[Stored items]

%%

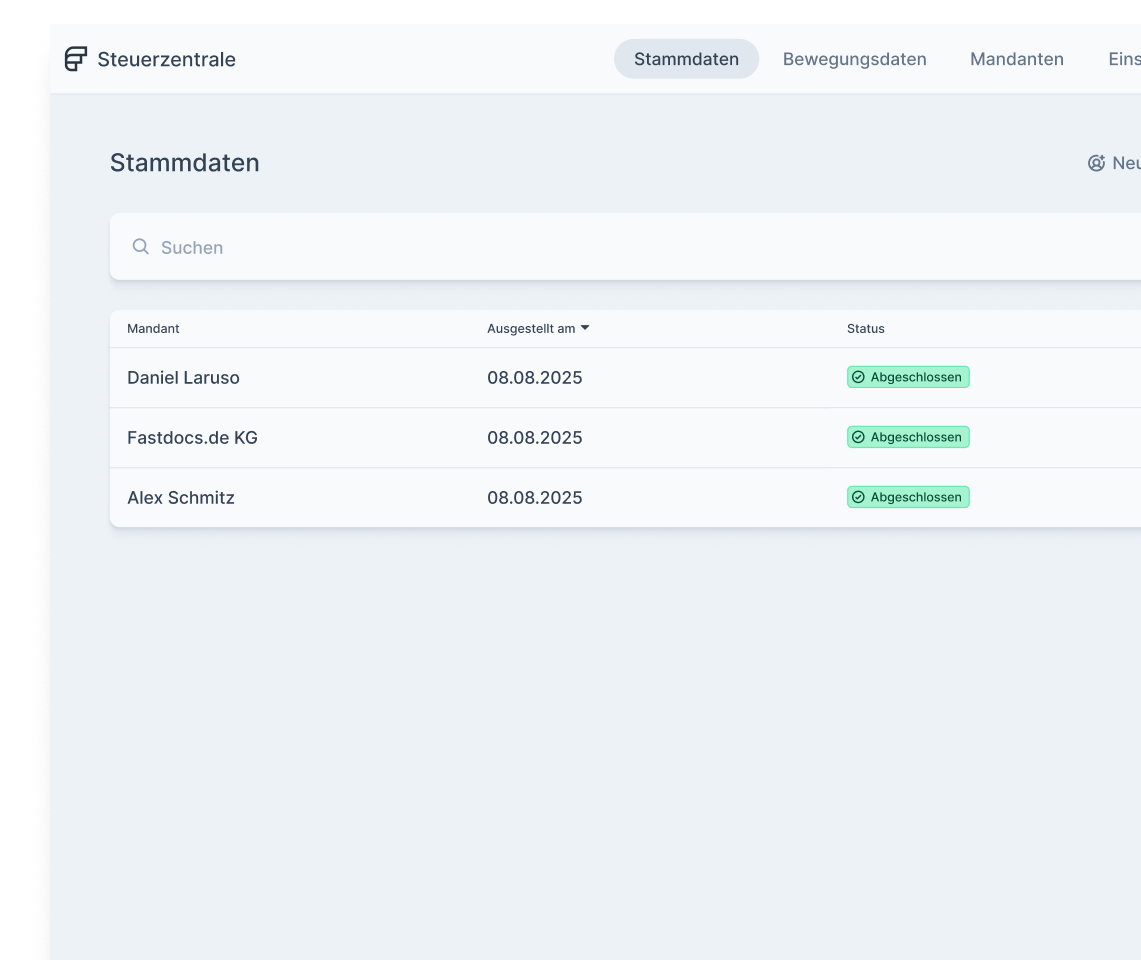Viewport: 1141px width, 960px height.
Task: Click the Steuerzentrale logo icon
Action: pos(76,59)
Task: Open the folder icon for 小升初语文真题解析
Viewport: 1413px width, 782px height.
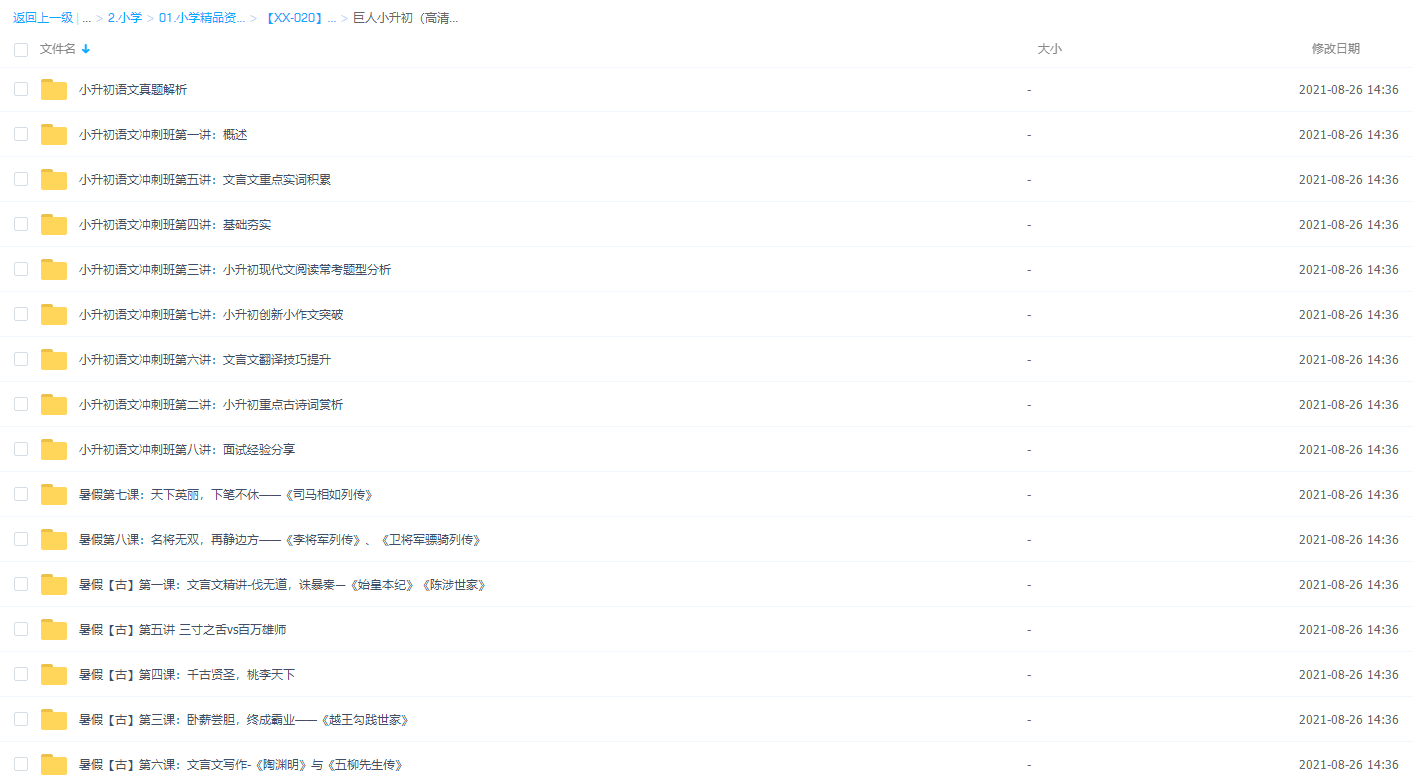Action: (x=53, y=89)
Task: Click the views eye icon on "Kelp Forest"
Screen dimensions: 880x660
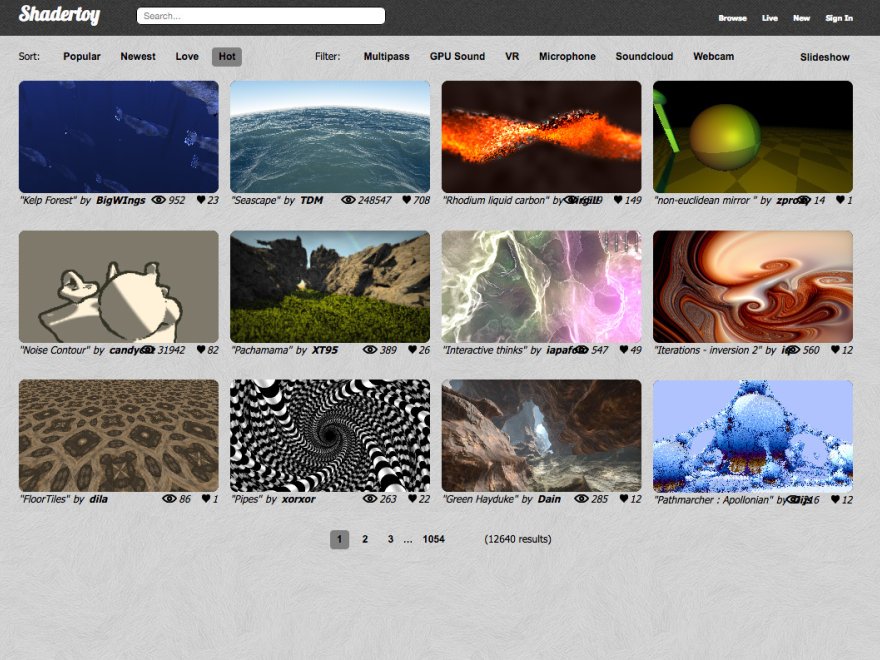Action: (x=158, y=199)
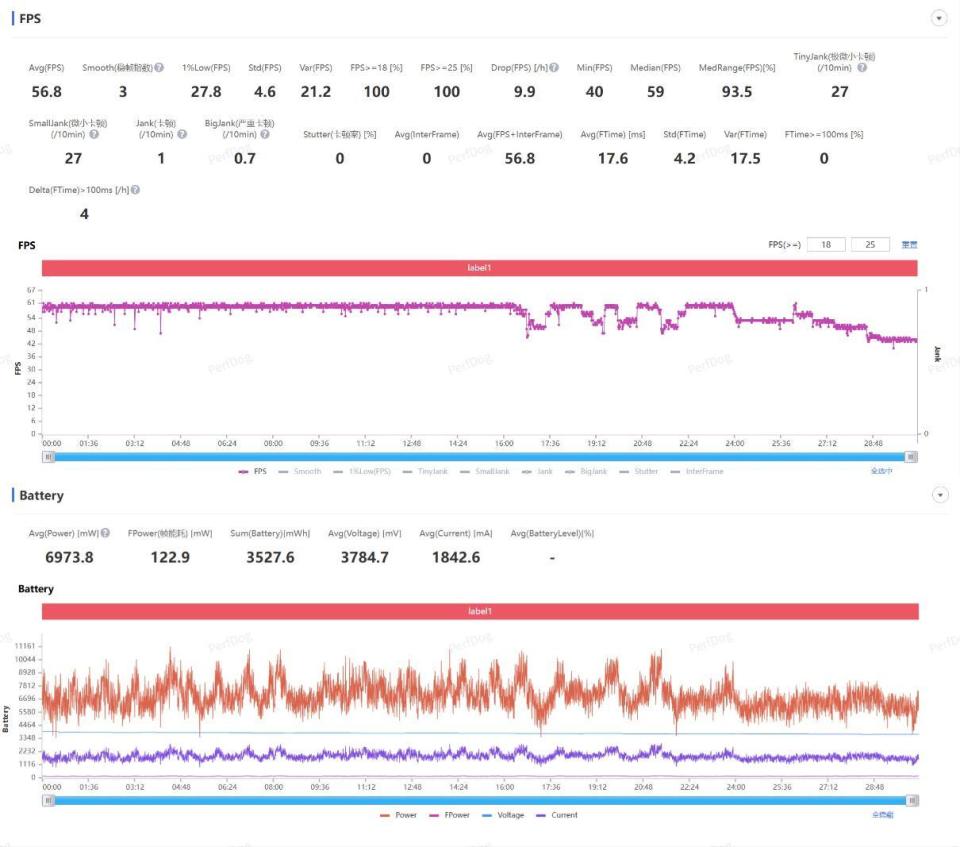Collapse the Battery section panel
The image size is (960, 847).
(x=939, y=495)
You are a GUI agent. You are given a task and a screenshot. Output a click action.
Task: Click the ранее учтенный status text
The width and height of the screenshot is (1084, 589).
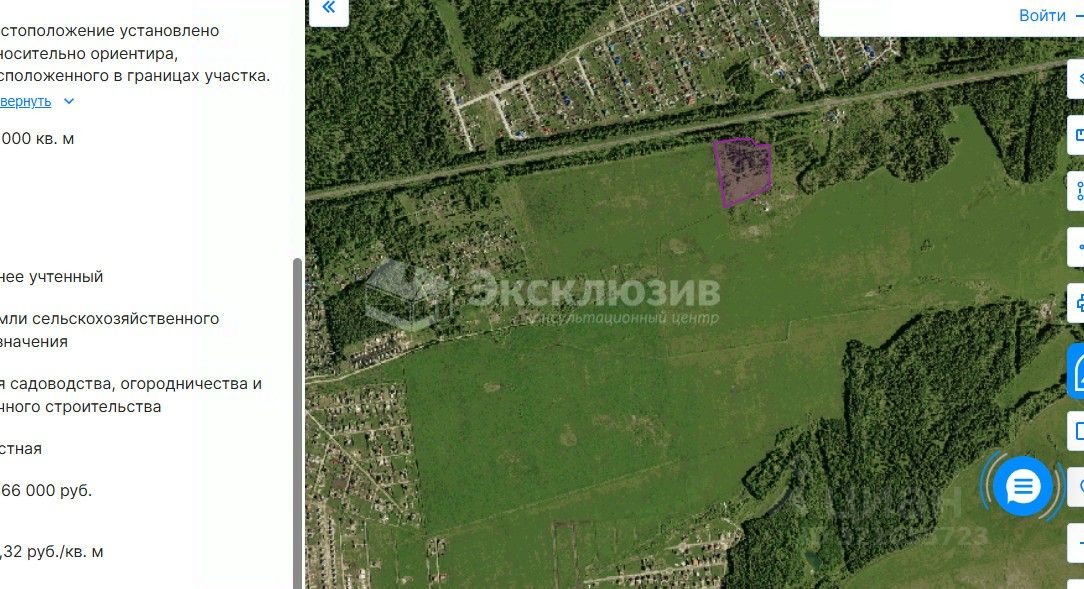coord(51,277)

%%

WHAT YOU WILL DO: The range to set down runs from the line containing "Task: Click the ранее учтенный status text" through the final line of the data, both ends included; give it exactly and drop the pictures.

SOLUTION FOR THIS TASK:
Task: Click the ранее учтенный status text
The width and height of the screenshot is (1084, 589).
coord(51,277)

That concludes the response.